* [TASK STATEMENT] The required output is all lines below that contain the word "filter".

* [EXTRACTED INFORMATION]
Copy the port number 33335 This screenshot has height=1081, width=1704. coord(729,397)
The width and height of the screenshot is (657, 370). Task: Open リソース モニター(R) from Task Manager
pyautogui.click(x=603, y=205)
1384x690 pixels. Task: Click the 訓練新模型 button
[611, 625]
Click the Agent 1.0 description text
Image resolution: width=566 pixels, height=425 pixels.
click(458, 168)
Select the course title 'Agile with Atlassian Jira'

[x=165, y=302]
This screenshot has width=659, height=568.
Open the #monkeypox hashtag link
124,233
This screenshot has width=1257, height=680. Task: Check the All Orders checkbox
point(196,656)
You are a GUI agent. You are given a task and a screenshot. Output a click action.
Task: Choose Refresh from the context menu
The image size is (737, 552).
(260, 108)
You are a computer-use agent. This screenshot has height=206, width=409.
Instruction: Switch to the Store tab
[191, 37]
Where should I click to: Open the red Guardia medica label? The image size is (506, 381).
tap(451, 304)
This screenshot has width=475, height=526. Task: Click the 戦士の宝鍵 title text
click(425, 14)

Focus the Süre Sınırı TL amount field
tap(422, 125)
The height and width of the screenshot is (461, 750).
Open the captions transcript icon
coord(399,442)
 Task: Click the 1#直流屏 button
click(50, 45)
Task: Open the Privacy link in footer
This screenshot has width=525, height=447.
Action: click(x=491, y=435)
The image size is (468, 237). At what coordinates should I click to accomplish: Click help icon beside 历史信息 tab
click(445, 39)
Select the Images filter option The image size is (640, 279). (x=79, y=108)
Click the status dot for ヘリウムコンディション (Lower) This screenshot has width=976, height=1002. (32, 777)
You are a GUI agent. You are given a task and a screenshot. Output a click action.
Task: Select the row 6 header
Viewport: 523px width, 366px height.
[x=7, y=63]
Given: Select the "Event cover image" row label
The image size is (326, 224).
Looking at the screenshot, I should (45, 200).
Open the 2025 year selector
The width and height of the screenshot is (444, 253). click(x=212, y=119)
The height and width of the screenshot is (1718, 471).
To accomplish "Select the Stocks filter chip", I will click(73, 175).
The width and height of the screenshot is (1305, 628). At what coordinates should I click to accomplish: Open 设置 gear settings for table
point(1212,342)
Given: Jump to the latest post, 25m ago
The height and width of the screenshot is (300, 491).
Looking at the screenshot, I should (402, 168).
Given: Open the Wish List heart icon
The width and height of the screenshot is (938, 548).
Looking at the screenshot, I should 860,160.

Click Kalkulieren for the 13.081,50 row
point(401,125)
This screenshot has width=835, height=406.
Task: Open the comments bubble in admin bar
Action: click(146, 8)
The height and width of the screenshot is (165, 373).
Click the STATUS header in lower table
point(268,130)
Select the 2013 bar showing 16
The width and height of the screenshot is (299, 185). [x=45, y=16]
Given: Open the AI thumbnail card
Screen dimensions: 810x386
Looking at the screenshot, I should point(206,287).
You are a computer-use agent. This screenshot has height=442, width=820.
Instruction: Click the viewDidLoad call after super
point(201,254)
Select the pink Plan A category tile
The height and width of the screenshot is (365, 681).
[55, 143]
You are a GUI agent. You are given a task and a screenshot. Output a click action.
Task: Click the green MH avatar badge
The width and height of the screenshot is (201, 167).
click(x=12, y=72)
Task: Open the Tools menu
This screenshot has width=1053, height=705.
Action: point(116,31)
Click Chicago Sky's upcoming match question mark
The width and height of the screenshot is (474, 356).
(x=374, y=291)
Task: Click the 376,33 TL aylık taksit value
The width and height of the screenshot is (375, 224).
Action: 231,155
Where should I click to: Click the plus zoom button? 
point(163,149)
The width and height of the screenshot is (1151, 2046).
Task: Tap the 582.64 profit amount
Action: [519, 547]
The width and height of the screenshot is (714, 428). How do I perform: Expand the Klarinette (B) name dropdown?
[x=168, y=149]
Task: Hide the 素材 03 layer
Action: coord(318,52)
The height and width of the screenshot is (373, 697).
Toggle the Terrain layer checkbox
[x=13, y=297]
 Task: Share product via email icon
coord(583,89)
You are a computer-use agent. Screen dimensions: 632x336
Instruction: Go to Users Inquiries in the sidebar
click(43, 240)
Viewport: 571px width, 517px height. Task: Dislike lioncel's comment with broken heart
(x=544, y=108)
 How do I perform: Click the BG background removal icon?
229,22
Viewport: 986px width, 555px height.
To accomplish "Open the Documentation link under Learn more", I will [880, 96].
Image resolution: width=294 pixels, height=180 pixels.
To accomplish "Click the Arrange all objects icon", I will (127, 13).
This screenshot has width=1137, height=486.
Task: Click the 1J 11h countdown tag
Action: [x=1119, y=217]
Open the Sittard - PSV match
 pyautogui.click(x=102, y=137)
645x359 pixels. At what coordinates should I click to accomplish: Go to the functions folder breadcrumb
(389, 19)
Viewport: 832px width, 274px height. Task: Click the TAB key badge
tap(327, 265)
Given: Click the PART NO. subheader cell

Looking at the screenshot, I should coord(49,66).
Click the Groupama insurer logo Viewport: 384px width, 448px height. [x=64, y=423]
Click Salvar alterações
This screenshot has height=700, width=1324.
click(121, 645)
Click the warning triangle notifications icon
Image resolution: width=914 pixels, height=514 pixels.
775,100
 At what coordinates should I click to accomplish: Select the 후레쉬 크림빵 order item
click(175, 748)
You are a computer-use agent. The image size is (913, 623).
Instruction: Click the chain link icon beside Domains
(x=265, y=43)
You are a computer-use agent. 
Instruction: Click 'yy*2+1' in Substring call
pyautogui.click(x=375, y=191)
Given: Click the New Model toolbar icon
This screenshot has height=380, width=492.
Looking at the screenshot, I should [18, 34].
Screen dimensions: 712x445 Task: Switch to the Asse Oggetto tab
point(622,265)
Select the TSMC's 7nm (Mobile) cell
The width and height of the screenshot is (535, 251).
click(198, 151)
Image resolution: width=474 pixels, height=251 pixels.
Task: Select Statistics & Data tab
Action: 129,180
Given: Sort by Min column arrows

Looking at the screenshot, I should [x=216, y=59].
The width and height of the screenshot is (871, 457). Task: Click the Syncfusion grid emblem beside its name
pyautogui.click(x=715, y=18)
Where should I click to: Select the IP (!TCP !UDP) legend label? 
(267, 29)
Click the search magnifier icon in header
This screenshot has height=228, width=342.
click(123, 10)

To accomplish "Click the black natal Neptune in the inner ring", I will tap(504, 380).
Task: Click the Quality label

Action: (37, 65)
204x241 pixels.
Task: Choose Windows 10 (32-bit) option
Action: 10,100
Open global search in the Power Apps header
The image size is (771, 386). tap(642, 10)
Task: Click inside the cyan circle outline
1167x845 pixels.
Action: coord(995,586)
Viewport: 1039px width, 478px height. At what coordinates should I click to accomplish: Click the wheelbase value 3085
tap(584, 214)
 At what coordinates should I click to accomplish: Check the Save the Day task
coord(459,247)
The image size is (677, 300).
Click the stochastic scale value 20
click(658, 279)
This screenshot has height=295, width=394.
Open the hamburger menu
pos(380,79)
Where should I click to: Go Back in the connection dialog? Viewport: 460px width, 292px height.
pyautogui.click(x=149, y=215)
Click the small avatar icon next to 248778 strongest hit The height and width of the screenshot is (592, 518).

* [ANSWER AREA]
Select the Images filter option The image size is (640, 279). (x=79, y=108)
To accomplish "Select the Stocks filter chip", I will click(73, 175).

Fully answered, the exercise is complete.